### [Richiesta]
Trascrivi parola per parola, dal testo sulle perle, tutto ciò che va da "Allora ogni perla" fino a "spazi di guarigione.".

### [Estratto scelto]

Penso e ripenso a queste perle. Quelle che Gesù dice che non vanno gettate ai porci... Questa parola può essere interpretata male, se uno pensa che si tratti della chiusura alle persone che ci capita di incontrare nella vita, e che non riconoscono il tesoro che noi vogliamo porgere loro. Se pensiamo così, questa frase ci porta sostanzialmente a vivere "camminando sulle uova", per distinguere che cosa, quando e perché dire/dare a qualcuno piuttosto che a qualcun altro. E diventa una vita invivibile e non raramente contrassegnata dalla paura di fidarsi e chi ne ha più, ne metta. Indubbiamente abbiamo a che fare con un invito da parte del Signore, di essere prudenti, perché resta vero che nella vita non tutte le cose vanno consegnate a tutti: altrimenti saremmo inevitabilmente vittime di "abusi" a cui involontariamente ci esporremmo. Va bene essere aperti e spontanei, al di là dei calcoli nelle nostre relazioni, ma è importante sapere anche maturare quel grado di apertura e spontaneità che interiormente ci permetterà di discernere dove inizia il nostro confine. Il confine di una persona è quel limite, insito nella natura umana, che segna un oltre, che appartiene solo al "tu per tu" nostro con Dio. Ecco grosso modo il senso di ciò che ci vuole dire il Signore. 
Ma c'è dell'altro. C'è da dire che la perla nasce in una conchiglia da un disturbo, da un corpo estraneo, che non viene rifiutato, ma rivestito della sostanza che riveste la stessa conchiglia. Pensiamo che cosa questo significhi per noi... è automatico voler rimuovere cose/persone che ci danno disturbo. Che succederebbe se, soprattutto per le persone, invece di rifiutare, come potrebbe fare la conchiglia con il granello di sabbia, le tenessimo dentro, permettendo che ci diano un po' di fastidio (forse cogliendo l'occasione di andare in profondità, per vedere cosa e per quale motivo realmente ci dà fastidio, per perdonare?)? Ci viene in aiuto Etty Hillesum, quando scrive: Accogliere l'altro nel proprio spazio interiore e lì lasciare che fiorisca, dargli un posto dove possa crescere e svilupparsi. Vivere davvero insieme all'altro, anche se non lo si vede per anni, lasciare che l'altro ci continui a vivere dentro e vivere con lui, questa è la cosa essenziale. E così si può continuare a vivere insieme a qualcuno, al riparo dagli eventi esteriori di questa vita. Ciò è una grande responsabilità. 
Allora ogni perla che noi "gettiamo", purché non ai porci, significherebbe condivisione di un dolore che viene trasformato nella grazia di accoglienza, nella gioia che ne viene. E sarebbe condivisione della vittoria della vita sulla morte, dell'accoglienza sul rifiuto. Gettare questa perla fuori di sé significherebbe raccontare che ogni cosa nella nostra vita ha un senso più profonda nell'ottica di Dio. E forse potrebbe produrre altre perle, nelle persone-conchiglie, che smetterebbero di rigettare le cose/le persone della loro vita, trasformandole in spazi di guarigione.

### [Dati forniti]
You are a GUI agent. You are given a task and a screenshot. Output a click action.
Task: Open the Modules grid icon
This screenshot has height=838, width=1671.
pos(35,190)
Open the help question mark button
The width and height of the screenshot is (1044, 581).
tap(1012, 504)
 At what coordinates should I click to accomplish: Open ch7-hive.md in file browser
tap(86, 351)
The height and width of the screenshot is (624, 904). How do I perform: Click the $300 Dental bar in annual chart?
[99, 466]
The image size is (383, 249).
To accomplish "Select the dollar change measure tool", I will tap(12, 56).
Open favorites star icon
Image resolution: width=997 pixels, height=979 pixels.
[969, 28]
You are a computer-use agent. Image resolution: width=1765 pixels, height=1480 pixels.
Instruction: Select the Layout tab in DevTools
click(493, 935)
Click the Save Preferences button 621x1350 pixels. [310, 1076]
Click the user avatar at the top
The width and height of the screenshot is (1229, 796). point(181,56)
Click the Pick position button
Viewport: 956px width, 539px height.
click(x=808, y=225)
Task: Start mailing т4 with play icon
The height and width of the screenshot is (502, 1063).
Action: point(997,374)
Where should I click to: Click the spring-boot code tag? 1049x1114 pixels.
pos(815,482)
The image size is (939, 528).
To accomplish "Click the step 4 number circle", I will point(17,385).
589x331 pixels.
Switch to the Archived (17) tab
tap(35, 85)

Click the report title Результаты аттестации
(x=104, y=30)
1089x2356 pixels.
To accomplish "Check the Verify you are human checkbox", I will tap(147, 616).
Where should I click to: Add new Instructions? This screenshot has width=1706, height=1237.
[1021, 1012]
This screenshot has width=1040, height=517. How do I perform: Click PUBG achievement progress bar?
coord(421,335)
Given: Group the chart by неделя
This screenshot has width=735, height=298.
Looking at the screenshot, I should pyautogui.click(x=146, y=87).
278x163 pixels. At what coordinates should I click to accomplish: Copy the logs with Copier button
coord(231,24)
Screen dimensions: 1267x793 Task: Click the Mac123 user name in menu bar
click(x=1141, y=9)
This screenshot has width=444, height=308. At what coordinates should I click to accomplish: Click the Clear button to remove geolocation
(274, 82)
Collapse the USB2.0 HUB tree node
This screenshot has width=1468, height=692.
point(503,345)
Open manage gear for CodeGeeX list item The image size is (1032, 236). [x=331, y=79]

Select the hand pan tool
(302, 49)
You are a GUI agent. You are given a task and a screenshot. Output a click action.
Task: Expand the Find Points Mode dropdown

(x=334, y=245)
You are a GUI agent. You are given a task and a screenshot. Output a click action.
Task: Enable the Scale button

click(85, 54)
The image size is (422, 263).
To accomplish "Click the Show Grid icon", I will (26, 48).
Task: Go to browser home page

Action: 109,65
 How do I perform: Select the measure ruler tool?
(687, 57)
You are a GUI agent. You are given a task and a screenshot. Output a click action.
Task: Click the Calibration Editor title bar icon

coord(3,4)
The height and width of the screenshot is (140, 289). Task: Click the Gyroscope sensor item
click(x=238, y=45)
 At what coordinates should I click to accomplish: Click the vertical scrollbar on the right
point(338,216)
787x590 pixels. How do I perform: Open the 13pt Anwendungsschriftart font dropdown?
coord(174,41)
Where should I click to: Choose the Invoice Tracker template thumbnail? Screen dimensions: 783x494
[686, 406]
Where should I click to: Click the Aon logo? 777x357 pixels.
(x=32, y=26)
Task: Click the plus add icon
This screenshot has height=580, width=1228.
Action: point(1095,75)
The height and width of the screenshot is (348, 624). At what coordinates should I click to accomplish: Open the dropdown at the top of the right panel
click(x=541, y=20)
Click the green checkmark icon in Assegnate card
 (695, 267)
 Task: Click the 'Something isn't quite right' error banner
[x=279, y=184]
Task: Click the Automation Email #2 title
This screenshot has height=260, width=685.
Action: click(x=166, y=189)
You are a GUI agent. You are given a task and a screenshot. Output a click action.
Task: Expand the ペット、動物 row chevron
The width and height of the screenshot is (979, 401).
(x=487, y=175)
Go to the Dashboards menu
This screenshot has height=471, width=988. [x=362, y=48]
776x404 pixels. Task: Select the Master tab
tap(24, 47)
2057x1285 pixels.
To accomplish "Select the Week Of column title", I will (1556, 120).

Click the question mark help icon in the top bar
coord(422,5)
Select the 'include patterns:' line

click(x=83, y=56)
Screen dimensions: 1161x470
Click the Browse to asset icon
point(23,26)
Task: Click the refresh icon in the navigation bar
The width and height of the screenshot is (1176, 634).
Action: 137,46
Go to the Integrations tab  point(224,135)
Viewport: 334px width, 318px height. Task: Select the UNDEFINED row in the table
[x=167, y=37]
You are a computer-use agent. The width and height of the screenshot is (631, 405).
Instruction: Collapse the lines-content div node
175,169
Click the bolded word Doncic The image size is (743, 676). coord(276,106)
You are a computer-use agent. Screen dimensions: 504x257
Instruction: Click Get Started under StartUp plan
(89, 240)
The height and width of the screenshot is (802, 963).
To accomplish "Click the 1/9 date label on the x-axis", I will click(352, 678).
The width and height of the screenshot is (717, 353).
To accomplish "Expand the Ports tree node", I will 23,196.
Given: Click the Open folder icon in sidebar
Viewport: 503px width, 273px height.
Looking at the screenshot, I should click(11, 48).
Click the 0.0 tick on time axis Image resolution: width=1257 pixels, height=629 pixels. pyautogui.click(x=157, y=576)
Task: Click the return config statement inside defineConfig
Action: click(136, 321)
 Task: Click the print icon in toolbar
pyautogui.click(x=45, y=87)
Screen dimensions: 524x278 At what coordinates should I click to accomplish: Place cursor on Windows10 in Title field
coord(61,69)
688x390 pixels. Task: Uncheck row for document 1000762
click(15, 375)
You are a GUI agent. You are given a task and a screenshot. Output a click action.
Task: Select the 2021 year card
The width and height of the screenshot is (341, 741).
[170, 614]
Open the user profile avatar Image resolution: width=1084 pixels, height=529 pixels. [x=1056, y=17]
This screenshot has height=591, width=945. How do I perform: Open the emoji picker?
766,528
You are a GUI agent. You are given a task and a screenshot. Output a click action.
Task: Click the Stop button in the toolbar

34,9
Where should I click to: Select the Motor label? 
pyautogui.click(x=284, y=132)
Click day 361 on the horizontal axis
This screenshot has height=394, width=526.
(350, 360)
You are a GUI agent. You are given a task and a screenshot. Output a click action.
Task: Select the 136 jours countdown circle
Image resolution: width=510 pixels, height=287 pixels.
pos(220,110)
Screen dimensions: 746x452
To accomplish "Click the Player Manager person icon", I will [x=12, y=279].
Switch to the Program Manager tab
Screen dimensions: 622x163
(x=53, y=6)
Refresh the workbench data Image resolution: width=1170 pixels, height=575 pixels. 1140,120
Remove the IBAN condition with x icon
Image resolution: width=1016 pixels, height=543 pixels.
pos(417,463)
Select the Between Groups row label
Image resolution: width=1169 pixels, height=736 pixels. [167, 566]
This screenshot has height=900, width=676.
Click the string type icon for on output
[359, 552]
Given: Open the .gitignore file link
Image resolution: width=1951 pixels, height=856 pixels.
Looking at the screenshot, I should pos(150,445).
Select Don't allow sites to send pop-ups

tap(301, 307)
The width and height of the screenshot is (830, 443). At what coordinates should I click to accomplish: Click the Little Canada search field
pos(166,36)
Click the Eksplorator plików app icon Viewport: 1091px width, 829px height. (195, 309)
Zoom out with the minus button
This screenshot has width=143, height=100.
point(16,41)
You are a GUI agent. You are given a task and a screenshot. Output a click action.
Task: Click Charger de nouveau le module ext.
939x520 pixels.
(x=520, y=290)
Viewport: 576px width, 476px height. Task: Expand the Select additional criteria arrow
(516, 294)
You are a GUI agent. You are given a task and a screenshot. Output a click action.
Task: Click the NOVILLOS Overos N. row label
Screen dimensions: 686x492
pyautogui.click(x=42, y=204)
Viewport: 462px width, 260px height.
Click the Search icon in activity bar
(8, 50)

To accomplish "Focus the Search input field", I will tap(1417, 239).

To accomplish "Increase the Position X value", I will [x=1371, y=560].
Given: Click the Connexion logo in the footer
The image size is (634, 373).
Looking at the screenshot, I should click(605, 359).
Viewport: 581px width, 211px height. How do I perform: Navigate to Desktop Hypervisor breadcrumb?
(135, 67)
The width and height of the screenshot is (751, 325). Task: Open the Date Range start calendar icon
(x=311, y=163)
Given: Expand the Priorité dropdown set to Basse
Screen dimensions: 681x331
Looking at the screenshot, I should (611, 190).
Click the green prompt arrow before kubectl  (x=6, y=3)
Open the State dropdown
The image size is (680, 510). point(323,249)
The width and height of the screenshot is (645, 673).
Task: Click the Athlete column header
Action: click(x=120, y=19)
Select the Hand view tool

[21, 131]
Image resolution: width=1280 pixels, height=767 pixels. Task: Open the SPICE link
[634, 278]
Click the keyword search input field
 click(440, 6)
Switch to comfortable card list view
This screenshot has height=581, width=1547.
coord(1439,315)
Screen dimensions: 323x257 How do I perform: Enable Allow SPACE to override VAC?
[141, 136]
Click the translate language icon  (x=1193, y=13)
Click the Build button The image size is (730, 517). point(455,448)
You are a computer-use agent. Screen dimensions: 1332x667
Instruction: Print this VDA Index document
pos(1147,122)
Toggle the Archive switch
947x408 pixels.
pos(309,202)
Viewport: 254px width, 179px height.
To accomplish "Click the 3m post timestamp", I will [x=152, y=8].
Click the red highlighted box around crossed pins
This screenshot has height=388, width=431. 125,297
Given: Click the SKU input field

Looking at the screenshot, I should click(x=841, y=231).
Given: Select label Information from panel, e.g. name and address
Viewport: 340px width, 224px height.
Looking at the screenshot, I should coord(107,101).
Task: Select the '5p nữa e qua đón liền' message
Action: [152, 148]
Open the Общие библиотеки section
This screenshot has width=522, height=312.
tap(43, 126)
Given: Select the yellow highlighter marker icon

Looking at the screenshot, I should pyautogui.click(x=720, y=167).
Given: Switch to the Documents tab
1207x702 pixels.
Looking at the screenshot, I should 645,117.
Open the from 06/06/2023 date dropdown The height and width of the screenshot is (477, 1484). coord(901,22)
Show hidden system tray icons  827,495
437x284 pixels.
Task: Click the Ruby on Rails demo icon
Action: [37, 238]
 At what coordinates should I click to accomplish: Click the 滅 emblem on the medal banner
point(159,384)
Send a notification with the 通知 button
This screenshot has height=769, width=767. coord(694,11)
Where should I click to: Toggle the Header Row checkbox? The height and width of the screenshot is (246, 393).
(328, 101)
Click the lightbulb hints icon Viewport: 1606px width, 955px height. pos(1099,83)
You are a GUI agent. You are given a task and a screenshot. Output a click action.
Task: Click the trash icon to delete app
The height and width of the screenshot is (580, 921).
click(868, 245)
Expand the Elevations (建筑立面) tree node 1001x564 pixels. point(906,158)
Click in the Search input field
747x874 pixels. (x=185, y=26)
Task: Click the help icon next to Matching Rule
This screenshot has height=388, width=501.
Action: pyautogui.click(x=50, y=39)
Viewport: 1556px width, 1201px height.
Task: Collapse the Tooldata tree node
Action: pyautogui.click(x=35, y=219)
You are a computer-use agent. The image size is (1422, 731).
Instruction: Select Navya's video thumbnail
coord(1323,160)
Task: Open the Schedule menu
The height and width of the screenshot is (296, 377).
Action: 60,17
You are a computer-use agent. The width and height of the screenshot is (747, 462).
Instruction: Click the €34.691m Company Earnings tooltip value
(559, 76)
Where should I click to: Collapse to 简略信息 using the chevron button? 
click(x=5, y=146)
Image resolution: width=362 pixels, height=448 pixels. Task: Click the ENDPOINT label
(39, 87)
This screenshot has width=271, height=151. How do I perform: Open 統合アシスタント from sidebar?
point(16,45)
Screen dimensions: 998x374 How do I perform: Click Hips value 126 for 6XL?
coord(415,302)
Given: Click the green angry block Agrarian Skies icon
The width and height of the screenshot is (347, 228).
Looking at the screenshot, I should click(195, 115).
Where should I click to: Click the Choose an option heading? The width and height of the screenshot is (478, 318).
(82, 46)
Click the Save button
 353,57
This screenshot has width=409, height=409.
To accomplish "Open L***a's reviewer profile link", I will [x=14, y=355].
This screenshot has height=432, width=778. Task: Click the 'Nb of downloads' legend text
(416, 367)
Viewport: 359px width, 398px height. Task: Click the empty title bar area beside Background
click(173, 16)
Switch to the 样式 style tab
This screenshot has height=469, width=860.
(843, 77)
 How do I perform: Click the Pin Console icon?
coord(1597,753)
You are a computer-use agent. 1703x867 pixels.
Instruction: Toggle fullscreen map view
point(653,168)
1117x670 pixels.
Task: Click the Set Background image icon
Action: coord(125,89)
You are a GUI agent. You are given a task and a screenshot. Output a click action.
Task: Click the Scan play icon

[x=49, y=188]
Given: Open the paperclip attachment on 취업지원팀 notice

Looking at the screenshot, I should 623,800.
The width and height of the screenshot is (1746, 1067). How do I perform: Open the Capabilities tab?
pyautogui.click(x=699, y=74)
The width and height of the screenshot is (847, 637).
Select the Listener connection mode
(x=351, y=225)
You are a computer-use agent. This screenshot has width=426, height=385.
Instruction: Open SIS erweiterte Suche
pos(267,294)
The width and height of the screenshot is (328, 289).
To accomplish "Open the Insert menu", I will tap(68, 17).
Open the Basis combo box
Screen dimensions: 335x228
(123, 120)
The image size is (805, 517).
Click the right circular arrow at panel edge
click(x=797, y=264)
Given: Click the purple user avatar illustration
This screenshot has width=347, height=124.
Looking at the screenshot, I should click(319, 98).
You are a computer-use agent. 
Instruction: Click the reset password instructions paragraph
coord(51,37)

### [Compito svolto]
Allora ogni perla che noi "gettiamo", purché non ai porci, significherebbe condivisione di un dolore che viene trasformato nella grazia di accoglienza, nella gioia che ne viene. E sarebbe condivisione della vittoria della vita sulla morte, dell'accoglienza sul rifiuto. Gettare questa perla fuori di sé significherebbe raccontare che ogni cosa nella nostra vita ha un senso più profonda nell'ottica di Dio. E forse potrebbe produrre altre perle, nelle persone-conchiglie, che smetterebbero di rigettare le cose/le persone della loro vita, trasformandole in spazi di guarigione.